The study consisted of a 12-week treatment phase and a 12-week follow-up phase. During treatment, patients could take no more than 0.5 mg/kg of prednisone daily, although with 400 mg PRN1008 twice a day. They were allowed to undertake rescue immunosuppression if they experienced a disease flare.

The primary endpoint was disease control by day 29 as evidenced by no new lesions. Secondary endpoints were complete remission, minimization of prednisone, quality of life, antibody levels, and clinician measures including the PDAI and the Autoimmune Bullous Skin Disorder Intensity Score.

By the end of week 4, 54% of patients had achieved the primary endpoint. The benefit continued to expand, with 73% reaching that response by the end of week 12. During this period, the mean prednisone dose was 12 mg/day.

Among the 24 patients who completed the study, complete remission occurred in 17% by week 12. However, patients continued to respond through the follow-up period, even after the study medication was stopped. By week 24, 25% of these patients experienced a complete remission. At the point of remission, the mean steroid dose was 8 mg/day. The median duration of remission was 2 months after stopping PRN1008.

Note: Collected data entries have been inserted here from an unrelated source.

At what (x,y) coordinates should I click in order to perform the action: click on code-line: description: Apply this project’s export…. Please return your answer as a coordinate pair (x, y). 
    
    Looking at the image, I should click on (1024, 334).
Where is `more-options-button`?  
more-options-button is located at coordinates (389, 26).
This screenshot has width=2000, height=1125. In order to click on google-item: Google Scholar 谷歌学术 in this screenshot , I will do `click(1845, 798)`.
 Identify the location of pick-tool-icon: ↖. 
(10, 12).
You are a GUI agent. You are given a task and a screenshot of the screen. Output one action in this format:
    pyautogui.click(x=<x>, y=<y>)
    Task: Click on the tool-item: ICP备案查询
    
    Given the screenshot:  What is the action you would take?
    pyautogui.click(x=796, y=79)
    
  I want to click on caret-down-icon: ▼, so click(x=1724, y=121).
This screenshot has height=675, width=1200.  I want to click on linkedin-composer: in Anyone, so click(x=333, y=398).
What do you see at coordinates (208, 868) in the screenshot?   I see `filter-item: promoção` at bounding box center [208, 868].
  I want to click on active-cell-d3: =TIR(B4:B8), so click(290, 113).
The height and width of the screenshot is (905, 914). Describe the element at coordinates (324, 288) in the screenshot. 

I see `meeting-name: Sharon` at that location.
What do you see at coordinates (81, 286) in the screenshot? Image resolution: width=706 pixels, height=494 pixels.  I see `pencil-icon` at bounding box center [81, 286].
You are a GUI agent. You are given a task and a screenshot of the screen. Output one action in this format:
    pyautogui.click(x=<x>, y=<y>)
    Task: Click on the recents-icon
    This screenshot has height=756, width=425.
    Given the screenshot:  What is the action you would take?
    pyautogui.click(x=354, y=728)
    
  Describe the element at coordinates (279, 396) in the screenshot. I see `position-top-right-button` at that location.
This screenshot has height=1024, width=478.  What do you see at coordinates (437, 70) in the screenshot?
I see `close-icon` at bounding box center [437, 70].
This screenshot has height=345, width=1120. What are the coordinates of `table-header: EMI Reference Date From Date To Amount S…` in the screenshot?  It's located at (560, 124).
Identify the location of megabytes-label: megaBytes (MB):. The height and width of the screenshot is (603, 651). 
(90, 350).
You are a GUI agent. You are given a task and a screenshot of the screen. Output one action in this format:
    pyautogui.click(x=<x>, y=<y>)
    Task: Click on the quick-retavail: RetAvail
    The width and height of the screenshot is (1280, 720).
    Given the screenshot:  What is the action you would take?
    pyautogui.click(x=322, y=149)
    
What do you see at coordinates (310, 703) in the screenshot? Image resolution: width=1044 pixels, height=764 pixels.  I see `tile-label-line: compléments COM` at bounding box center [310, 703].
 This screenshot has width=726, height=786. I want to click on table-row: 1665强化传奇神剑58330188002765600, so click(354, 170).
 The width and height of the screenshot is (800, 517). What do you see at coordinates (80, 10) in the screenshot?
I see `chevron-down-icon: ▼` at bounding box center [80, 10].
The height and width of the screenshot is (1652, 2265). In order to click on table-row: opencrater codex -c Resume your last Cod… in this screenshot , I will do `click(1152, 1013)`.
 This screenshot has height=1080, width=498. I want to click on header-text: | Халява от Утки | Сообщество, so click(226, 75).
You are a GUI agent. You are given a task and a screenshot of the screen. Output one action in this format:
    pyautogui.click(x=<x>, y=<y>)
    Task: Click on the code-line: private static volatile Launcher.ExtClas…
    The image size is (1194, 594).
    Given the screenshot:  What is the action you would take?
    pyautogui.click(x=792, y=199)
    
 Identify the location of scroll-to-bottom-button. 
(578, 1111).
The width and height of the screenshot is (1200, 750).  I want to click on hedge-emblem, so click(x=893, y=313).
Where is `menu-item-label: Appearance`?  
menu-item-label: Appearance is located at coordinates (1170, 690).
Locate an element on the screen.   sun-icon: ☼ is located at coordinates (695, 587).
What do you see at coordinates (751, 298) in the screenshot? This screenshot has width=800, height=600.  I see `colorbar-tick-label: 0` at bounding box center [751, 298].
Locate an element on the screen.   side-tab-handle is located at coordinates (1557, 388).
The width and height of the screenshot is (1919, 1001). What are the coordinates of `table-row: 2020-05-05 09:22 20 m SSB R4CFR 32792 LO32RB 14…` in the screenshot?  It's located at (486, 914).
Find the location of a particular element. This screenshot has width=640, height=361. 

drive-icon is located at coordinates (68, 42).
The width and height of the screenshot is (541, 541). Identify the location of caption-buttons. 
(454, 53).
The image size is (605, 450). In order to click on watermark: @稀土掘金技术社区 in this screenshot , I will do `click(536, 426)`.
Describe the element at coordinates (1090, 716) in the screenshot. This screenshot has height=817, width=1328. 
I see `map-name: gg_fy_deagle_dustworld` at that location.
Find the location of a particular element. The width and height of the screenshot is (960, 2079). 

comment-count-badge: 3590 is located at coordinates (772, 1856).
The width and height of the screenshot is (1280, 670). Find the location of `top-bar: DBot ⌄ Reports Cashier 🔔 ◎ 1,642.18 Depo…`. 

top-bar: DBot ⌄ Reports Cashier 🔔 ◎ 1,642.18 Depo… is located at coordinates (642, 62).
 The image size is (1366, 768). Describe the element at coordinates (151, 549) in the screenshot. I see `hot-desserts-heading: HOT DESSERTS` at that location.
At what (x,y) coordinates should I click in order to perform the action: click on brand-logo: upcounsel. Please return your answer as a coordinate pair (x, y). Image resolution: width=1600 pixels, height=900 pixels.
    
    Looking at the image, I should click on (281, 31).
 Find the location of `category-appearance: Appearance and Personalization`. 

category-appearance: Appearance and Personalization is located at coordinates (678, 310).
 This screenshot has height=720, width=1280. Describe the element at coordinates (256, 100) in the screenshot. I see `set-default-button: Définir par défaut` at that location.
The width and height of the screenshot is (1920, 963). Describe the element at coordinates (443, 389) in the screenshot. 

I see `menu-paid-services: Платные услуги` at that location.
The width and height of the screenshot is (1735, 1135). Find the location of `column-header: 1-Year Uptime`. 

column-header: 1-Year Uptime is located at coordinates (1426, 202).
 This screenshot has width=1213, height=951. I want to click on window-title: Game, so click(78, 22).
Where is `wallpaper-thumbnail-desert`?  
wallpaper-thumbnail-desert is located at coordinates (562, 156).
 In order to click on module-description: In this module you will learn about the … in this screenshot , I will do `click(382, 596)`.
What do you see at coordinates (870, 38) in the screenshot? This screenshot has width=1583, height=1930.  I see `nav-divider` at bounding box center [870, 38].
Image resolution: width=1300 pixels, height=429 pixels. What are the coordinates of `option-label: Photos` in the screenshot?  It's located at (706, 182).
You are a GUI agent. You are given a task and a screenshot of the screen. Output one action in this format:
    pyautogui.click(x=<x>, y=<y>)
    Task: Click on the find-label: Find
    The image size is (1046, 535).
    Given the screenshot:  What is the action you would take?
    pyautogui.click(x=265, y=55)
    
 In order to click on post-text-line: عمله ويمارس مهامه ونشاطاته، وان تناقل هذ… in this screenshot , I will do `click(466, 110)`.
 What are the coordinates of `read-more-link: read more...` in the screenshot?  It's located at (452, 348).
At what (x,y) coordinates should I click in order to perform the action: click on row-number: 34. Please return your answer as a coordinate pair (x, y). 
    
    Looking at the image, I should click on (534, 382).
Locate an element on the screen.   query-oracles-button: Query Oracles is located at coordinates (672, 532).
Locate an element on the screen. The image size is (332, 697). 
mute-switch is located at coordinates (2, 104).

The PDAI fell by a median of 70% by week 12 and was maintained at that level by the end of week 24. The median level of antidesmoglein autoantibodies fell by up to 65%. Again, the improvement continued throughout the off-drug follow-up period. In subgroup analyses, PRN1008 was more effective in patients with moderate to severe disease than those with mild disease (80% response vs. 64%). It was equally effective in those with newly diagnosed disease (75% vs. 72%) and regardless of antibody level at baseline.

The adverse event profile was relatively benign. Most side effects were mild and transient, and included upper abdominal pain, headache, and nausea. There were two mild infections and one serious infection, which presented in a patient with a long-standing localized cellulitis that activated and was associated a high fever. It was culture negative and PRN1008 was restarted without issue.

There was also one serious adverse event and one death, both unrelated to the study drug. One patient developed a pancreatic cyst that was discovered on day 29. The patient dropped out of the study to have elective surgery. The death occurred in a patient who developed acute respiratory failure on day 8 of treatment, caused by an undiagnosed congenital pulmonary sequestration. The patient died of a brain embolism shortly after lung surgery.

Dr. Murrell designed the study and was an investigator. She reported a financial relationship with Principia, as well as with numerous other pharmaceutical companies.